I have spent the better part of the first quarter in an airplane, traveling the country meeting with contractors. I’m happy to report there’s good news out there: Prospects for recovery look better than they have in a long time.

Contractors I have talked to are increasingly upbeat. They have been able to maintain a positive, proactive attitude even during tough times.

So, how did they do it? They balanced cautious optimism with careful planning and embraced change. When they pushed their “reset buttons” two things happened: They ended up healthier and leaner in their revitalized state and their collective team spirit became stronger than ever.

In transitioning from downsizing to recovery, the following best practices will help you push the reset button and align your company with shifting expectations for the new economy:

1 Refine estimating. Invest time and energy in analyzing how you estimate. Revise production rates; develop comparative square footage rates and a more detailed process that will help you estimate with greater precision. Upgrade or invest in software programs that will make estimating more precise and efficient.

2 Eliminate costs. Take a hard look at overhead, and eliminate some costs both for salaries and other expenditures.

3 Rethink traditional marketing. Consider newer ways to market your business. Discover how to use social media as part of an integrated program to attract and engage quality customers. Is your message still fresh? Does it resonate?

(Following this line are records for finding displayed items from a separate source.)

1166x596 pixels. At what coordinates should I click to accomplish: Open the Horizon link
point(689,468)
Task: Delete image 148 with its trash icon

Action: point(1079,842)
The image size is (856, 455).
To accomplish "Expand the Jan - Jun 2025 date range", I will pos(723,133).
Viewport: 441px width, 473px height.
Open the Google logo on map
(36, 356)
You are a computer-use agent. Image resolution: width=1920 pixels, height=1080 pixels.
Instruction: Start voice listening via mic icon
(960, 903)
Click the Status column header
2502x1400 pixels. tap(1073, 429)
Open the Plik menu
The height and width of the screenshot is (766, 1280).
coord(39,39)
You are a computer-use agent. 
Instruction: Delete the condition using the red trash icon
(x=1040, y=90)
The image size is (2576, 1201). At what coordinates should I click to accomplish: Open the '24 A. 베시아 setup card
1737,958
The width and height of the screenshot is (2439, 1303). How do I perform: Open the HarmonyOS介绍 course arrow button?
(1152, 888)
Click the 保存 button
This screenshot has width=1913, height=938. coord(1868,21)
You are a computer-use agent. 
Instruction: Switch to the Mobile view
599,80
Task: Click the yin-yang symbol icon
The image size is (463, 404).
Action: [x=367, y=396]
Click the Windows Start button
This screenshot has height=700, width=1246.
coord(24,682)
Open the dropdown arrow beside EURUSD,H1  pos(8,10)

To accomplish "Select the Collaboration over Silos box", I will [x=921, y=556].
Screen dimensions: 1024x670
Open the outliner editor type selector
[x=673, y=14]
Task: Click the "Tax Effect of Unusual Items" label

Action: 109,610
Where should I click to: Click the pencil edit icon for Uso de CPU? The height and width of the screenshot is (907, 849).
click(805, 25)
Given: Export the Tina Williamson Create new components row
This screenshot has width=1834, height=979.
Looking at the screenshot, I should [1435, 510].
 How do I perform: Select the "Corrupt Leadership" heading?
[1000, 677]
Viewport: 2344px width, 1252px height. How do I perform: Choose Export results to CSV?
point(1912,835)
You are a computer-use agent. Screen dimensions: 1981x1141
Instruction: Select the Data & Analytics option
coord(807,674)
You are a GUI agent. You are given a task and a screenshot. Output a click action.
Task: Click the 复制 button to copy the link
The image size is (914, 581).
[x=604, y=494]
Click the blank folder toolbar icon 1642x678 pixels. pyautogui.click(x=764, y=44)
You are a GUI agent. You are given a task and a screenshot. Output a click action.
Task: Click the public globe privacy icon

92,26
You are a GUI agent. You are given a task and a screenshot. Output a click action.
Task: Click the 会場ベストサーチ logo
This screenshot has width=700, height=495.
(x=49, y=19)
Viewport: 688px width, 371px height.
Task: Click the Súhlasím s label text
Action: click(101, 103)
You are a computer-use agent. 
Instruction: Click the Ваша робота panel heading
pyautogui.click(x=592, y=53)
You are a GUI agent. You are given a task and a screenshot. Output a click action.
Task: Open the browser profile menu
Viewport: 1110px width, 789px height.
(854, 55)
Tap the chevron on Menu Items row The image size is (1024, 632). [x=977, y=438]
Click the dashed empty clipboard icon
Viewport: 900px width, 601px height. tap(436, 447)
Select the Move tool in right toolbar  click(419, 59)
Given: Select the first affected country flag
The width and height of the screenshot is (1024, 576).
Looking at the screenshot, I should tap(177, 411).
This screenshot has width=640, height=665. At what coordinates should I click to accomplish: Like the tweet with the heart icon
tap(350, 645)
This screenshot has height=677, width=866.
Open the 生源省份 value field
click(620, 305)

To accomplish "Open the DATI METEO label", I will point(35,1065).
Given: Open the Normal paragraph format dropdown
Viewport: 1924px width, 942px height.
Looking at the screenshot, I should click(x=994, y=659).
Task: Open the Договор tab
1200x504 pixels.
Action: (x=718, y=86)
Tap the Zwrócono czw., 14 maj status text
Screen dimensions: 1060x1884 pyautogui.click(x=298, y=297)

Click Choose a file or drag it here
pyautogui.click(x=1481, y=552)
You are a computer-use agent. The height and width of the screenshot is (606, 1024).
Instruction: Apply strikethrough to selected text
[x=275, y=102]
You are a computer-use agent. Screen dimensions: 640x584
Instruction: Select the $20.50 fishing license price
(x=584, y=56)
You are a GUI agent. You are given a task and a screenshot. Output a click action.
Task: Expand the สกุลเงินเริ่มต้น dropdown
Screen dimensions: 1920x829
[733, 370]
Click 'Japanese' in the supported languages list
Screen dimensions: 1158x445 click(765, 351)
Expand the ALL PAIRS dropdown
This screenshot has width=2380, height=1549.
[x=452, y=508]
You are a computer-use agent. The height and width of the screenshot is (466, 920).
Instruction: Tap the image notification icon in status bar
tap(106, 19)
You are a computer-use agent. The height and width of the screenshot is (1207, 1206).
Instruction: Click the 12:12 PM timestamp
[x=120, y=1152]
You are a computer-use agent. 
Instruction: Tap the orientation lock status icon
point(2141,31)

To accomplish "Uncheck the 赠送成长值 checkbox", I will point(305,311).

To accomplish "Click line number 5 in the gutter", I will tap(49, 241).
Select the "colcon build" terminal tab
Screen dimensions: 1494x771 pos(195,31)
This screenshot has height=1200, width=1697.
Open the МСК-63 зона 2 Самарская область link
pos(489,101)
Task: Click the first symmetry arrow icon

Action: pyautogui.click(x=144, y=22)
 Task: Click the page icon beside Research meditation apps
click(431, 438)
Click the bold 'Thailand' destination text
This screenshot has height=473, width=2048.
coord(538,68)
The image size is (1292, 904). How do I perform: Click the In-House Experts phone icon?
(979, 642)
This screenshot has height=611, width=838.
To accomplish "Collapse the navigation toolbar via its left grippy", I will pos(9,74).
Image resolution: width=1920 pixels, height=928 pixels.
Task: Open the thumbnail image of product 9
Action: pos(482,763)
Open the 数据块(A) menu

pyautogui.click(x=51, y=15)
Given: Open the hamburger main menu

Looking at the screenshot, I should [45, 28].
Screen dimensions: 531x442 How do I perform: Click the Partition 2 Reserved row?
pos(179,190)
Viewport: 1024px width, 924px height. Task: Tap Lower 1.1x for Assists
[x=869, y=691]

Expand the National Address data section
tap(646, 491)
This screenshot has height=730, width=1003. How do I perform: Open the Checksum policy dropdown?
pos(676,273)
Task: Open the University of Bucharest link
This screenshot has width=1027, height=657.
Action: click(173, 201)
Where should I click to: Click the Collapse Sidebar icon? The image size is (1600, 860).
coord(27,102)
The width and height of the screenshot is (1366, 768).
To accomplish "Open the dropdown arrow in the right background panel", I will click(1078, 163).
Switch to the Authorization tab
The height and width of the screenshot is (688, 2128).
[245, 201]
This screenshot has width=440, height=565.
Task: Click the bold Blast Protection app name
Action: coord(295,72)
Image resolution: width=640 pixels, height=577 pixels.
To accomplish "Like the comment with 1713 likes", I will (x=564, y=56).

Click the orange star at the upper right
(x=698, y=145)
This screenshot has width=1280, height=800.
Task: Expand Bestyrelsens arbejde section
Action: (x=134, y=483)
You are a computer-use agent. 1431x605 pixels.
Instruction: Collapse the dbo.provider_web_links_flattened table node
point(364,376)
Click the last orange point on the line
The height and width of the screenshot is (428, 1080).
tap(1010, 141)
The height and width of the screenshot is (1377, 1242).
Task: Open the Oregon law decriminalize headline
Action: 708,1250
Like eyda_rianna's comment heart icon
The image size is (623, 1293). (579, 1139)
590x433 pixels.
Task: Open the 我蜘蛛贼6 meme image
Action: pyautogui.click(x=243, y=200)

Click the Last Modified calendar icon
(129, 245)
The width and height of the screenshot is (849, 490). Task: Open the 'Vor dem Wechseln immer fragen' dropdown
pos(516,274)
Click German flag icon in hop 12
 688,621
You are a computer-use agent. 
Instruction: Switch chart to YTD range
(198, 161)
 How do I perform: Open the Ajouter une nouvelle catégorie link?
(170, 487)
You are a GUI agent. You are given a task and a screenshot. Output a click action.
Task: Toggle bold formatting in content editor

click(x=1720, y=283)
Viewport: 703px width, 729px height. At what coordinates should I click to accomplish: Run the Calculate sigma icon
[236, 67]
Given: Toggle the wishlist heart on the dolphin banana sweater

4 Reconsider what keeps you interested. Join a peer group. Benchmark costs and margins and connect with other contractors from non-competing markets to share best practices. I facilitate four peer groups, and a fifth is being formed as I write this. This has been a powerful tool for owners to energize their companies and stay interested, relevant and connected.

5 Invest in bench strength. Hire interns and new graduates from horticulture and landscape architecture programs. Invest in recruiting strategic new hires. Develop next-generation leaders from within.

6 Go green. Incorporate sustainability into your service offerings. Water savings, resource conservation and irrigation management are good places to start. Some companies incorporate rainwater harvesting, bioswales, green walls, roof gardens, LEED certification, organic compost teas and other sustainable practices to become leaders in their markets. Consider investing in cleaner-burning fuels to power your fleet and field equipment, and learn the benefits that sustainability brings to your customers’ bottom lines.

7 Upgrade equipment. Stand-on mowers, for example, are becoming an industry staple for mowing, replacing the walk-behind mower. They are faster, more maneuverable and have a smaller footprint in the trailer or on the truck bed.

8 Manage cash flow. Be more aware of your balance sheet. Manage cash better and use debt carefully.

9 Outsource fleet maintenance. Using a third party like Enterprise Fleet is an efficient way to do preventative maintenance; it lowers maintenance costs and makes shops easier to manage.

10 Eliminate waste. Become technologically proficient. Incorporate paperless technology for time tracking and eliminate paper time cards. This is more accurate and efficient. Invest in mobile technologies and practical, real-time applications that will enhance your productivity.

The Green Industry is resilient, and the people and companies in it have taken bold, courageous steps to forge ahead. The positive spirit, value system and work ethic that united us in difficult times will sustain us into the future.
I see many good companies in our industry poised for great growth in the not-too-distant future.